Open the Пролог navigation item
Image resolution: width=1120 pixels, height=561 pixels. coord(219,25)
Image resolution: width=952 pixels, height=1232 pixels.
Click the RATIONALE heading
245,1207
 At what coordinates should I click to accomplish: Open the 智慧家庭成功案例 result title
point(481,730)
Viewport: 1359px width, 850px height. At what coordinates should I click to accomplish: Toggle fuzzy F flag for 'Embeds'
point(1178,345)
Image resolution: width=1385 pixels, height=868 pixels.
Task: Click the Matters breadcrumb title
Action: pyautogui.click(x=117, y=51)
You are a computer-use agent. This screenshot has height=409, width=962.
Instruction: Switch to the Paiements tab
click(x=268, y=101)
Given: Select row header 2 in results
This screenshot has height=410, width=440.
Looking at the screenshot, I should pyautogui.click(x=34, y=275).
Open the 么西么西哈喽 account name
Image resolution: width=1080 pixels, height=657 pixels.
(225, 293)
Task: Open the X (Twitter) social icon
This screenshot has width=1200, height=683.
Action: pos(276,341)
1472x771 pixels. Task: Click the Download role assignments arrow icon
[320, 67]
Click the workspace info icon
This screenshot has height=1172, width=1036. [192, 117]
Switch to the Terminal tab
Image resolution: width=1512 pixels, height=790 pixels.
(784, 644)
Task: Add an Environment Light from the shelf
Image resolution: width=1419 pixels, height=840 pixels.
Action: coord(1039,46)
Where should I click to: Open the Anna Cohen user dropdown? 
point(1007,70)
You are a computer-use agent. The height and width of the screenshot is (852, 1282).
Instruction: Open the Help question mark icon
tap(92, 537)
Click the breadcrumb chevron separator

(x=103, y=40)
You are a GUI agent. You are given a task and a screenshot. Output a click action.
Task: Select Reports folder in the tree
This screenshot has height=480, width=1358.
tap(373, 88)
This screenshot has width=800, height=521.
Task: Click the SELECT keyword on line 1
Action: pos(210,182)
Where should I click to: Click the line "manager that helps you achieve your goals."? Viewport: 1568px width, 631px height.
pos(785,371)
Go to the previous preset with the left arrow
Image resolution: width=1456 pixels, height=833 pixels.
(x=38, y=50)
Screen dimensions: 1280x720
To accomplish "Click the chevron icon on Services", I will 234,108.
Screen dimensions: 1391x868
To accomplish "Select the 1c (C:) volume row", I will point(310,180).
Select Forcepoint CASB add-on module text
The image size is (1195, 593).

------------------------------------------------------------------------

* Objective: Copy out every line of the data above word for word, keeping each line as it appears.

* Task solution:
Open the Пролог navigation item
Image resolution: width=1120 pixels, height=561 pixels. coord(219,25)
Image resolution: width=952 pixels, height=1232 pixels.
Click the RATIONALE heading
245,1207
 At what coordinates should I click to accomplish: Open the 智慧家庭成功案例 result title
point(481,730)
Viewport: 1359px width, 850px height. At what coordinates should I click to accomplish: Toggle fuzzy F flag for 'Embeds'
point(1178,345)
Image resolution: width=1385 pixels, height=868 pixels.
Task: Click the Matters breadcrumb title
Action: pyautogui.click(x=117, y=51)
You are a computer-use agent. This screenshot has height=409, width=962.
Instruction: Switch to the Paiements tab
click(x=268, y=101)
Given: Select row header 2 in results
This screenshot has height=410, width=440.
Looking at the screenshot, I should pyautogui.click(x=34, y=275).
Open the 么西么西哈喽 account name
Image resolution: width=1080 pixels, height=657 pixels.
(225, 293)
Task: Open the X (Twitter) social icon
This screenshot has width=1200, height=683.
Action: pos(276,341)
1472x771 pixels. Task: Click the Download role assignments arrow icon
[320, 67]
Click the workspace info icon
This screenshot has height=1172, width=1036. [192, 117]
Switch to the Terminal tab
Image resolution: width=1512 pixels, height=790 pixels.
(784, 644)
Task: Add an Environment Light from the shelf
Image resolution: width=1419 pixels, height=840 pixels.
Action: coord(1039,46)
Where should I click to: Open the Anna Cohen user dropdown? 
point(1007,70)
You are a computer-use agent. The height and width of the screenshot is (852, 1282).
Instruction: Open the Help question mark icon
tap(92, 537)
Click the breadcrumb chevron separator

(x=103, y=40)
You are a GUI agent. You are given a task and a screenshot. Output a click action.
Task: Select Reports folder in the tree
This screenshot has height=480, width=1358.
tap(373, 88)
This screenshot has width=800, height=521.
Task: Click the SELECT keyword on line 1
Action: pos(210,182)
Where should I click to: Click the line "manager that helps you achieve your goals."? Viewport: 1568px width, 631px height.
pos(785,371)
Go to the previous preset with the left arrow
Image resolution: width=1456 pixels, height=833 pixels.
(x=38, y=50)
Screen dimensions: 1280x720
To accomplish "Click the chevron icon on Services", I will 234,108.
Screen dimensions: 1391x868
To accomplish "Select the 1c (C:) volume row", I will point(310,180).
Select Forcepoint CASB add-on module text
The image size is (1195, 593).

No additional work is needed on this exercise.